Mubi Monday: Benedetta (2021)

It's been a while since I've actually watched a new Paul Verhoeven movie, despite the fact that I own both Black Book and Elle, two films that had very good reviews when released. Benedetta was just impossible to resist though, being the story of a nun who develops a reputation for her religious visions, as well as an erotic relationship with another woman.

Based on a book by Judith C. Brown that surely drew Verhoeven to it like a moth to a lightbulb, titled "Immodest Acts: The Life Of A Lesbian Nun In Renaissance Italy", Benedetta may have the lurid plot synopsis and plot elements that seem designed to surely titillate viewers, but it allows for Verhoeven to work in his typically subversive style, confidently and maturely exploring ideas of love, faith, and power in the hands of those who seek to manipulate a situation to best suit their own needs.

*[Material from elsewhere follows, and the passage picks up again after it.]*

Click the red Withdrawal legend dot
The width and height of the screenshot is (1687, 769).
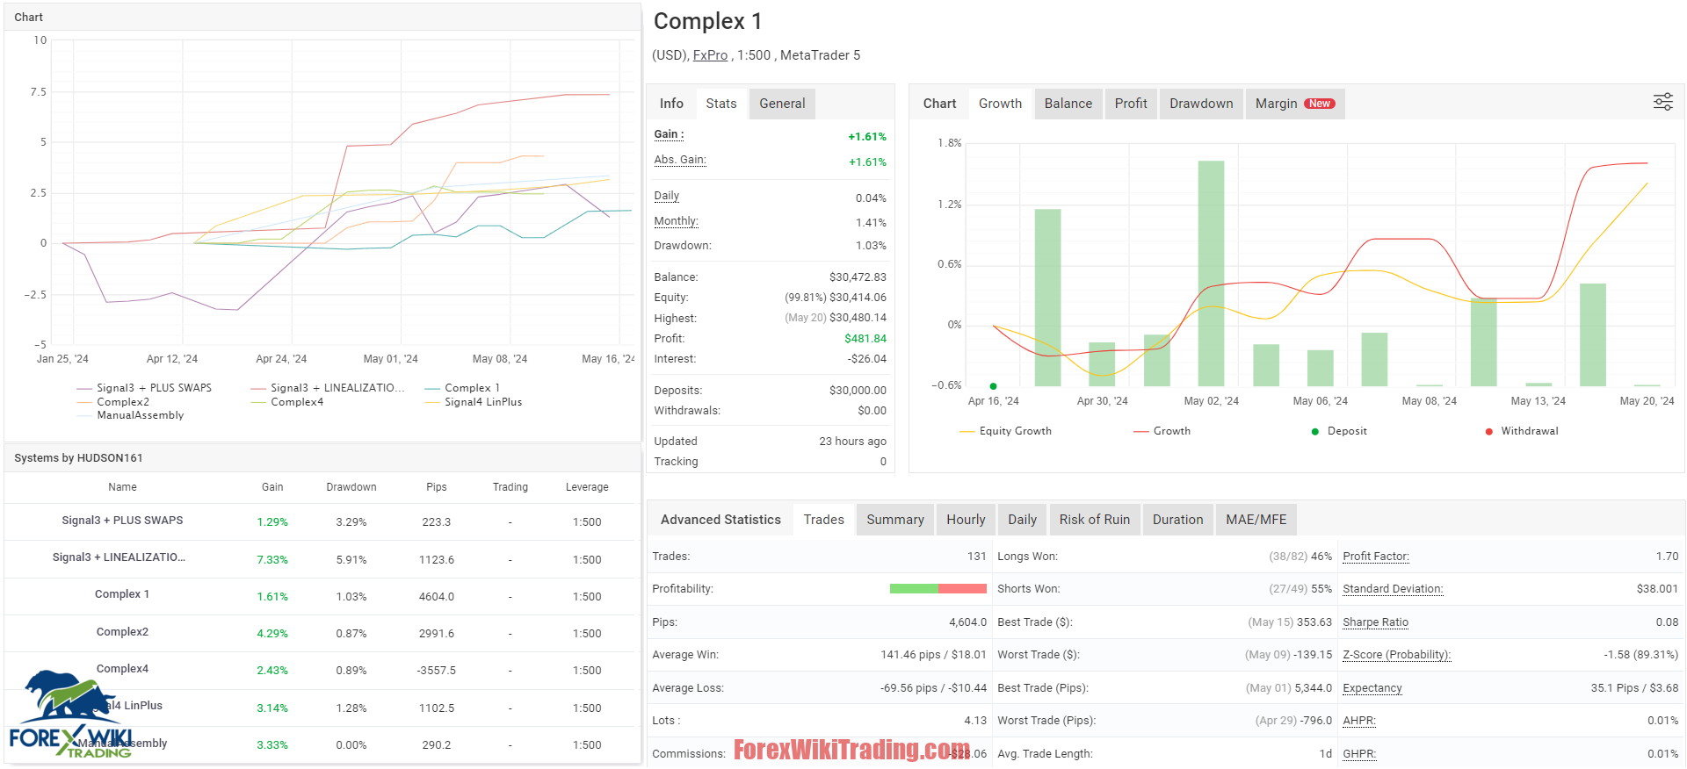(x=1488, y=431)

Virginie Efira plays Benedetta, a woman who has given her life to god since she was a small child. Occasionally butting heads with her Abbess (Charlotte Rampling), Benedetta finds herself confused and succumbing to a healthy does of pleasures of the flesh when she convinces the convent to take in a young woman named Bartolomea (Daphne Patakia). Then there's a case of stigmata, which leads to a change in structure at the convent, as well as divided opinion of just how holy Benedetta might be.

Written by Verhoeven and David Birke (who worked with the director on Elle), Benedetta is a film you can take a number of different ways. There are times when it just feels like nunsploitation, that's true, but a lot of the film points out religious hypocrisy, and questioning why love and lust are such a great sin, especially when the person battling such "sin" is also apparently responsible for a lot of good. And there's an interesting look at just what constitutes a miracle or an act of god, considering how god is supposed to move through people. This is brought to the fore when Benedetta is questioned about the cause of her stigmata.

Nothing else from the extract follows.